The Syrian army "fired on an Israeli patrol, which we confirmed six hours ago, but did not destroy a vehicle or kill anyone," Israeli military spokesman Avichai Adraee wrote on Twitter.

Syria claimed to have destroyed an Israeli military vehicle it said had crossed the ceasefire line during the incident.

Israel earlier said it had responded to fire from inside Syria that hit a military patrol in the Golan Heights overnight, damaging a military vehicle.

'Absurd story'

Gantz said that at no point did the vehicle enter Syrian-controlled territory and suggested that Syria was fabricating a story with an obsolete Israeli vehicle left behind in Lebanon during Israel's 2006 war there against Syrian ally Hezbollah.

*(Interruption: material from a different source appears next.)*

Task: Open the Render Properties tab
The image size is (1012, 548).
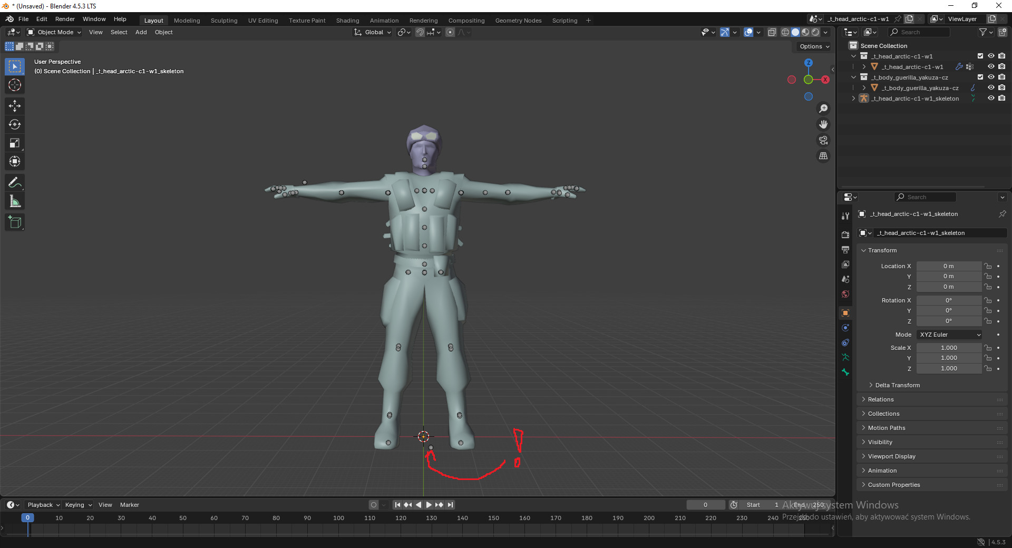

"It's a totally absurd story about an old 2002 model jeep," he said. The Golan Heights have been tense since the beginning of the conflict in Syria more than two years ago.

However, there have been only minor flare-ups in the area to date, with Syrian shells crashing in the occupied Golan and Israel firing in retaliation.

Defence Minister Moshe Yaalon said on May 21  that Israel did not want to get sucked into Syria's war, but that fire at Israeli targets from across the border would not be tolerated.

"Our policy is clear: we will not intervene in the Syrian civil war, but concerning the situation in the Golan Heights, we will not permit gunfire against our territory," he said in a statement.

Israel, which is technically at war with Syria, seized 1,200 square kilometres (460 square miles) of the Golan from its Arab neighbour in the 1967 Six-Day War.  It later annexed the territory, in a move never recognised by the international community.